I’m working with the sense of sound/hearing this week and the ways we employ and celebrate that sense in our search for the Divine.
Obviously not all of us hear or hear to the same degree. To that end, I’m afraid churches aren’t always very hospitable to the hearing impaired. Perhaps this is why I was so drawn to this set of lyrics by Carolyn Winfrey Gillette put to the music of NETTLETON (“Come, Thou Fount of Every Blessing”). The last stanza reads as follows (I especially love the acknowledgment and affirmation of the third line in bold):
Bless the talents we are bringing, for we offer you our best.
If our gifts are not for singing may our joyful noise be blest.
If our world is ever silent may we sign to you above. Touched by grace, may each one present offer back your song of love.
You can see the full text of this hymn here: Text by Carolyn Winfrey Gillette.

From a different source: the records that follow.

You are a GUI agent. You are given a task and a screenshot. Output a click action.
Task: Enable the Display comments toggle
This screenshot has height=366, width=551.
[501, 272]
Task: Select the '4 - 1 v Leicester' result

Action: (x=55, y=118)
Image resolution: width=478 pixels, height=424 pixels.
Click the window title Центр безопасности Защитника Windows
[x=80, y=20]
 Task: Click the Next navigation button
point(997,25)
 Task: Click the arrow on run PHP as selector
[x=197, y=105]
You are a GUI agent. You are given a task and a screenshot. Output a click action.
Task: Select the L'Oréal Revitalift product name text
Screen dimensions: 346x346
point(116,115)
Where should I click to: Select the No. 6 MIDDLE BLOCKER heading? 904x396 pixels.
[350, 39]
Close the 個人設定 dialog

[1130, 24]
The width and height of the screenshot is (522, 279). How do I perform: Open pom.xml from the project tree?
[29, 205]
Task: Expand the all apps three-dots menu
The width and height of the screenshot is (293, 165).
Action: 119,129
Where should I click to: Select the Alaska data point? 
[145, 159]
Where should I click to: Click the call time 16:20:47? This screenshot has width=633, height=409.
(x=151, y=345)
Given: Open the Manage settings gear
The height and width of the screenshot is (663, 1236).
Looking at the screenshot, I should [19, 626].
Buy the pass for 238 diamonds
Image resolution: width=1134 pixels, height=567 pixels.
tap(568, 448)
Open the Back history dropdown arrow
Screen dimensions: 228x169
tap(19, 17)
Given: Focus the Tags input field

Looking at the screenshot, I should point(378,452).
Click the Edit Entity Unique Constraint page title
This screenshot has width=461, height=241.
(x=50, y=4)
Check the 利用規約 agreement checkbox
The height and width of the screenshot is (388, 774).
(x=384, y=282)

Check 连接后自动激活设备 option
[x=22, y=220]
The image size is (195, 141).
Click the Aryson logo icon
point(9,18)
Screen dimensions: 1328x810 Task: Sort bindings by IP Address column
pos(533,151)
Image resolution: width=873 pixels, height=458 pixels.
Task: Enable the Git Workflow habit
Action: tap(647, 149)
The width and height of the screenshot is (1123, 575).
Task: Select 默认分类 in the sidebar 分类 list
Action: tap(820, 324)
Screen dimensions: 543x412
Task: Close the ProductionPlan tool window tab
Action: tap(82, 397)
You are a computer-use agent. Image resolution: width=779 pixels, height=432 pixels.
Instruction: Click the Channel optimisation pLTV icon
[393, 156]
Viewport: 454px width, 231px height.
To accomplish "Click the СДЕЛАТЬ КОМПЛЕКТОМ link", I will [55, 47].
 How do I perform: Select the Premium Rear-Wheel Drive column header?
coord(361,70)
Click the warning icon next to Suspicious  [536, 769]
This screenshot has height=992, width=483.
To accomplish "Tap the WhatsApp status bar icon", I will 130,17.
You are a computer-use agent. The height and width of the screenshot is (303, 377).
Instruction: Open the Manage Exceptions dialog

The other thing I’m thinking about this week is that sometimes the most treasured and sought-after sound is silence. I was reminded of this while attending the opening performance of the Kansas City Chamber Orchestra “Heroes and Landscapes.” After the intermission and right before the performance of Beethoven’s “Eroica” music director Bruce Sorrell gently and yet assertively encouraged the audience to hold their applause until after the fourth movement. I regret not writing down exactly what he said, but basically he thanked the audience for being enthusiastic during the first half of the performance. (Unfortunately sometimes this applause occurred between movements which is a big no-no.) Sorrell went on to talk about silence being “golden” at times and that the silence between movements is part of the beauty of the piece. “Waiting until the end of the fourth movement to applause will be worth it,” he said. It was indeed worth it. Perhaps this is why we sometimes have the following phrase in our church bulletin: “Please save expression of appreciation until community building time.” It’s a way of encouraging a moment of golden silence.
There are many scripture texts about sounds, listening, and silence. The one I have chosen to work with is found in John 10: “My sheep hear my voice.” Here people are compared to sheep (not the brightest of animals) who may or may not listen for God’s voice. As I consider this text I find myself wondering: For those of us who do have the sense of hearing, what are the sounds we associate with God/Divine? Or what are the sounds that we associate with freedom, joy, grace, mercy, compassion, etc? And what would it be like to listen with our whole being for those sounds of freedom, joy and justice?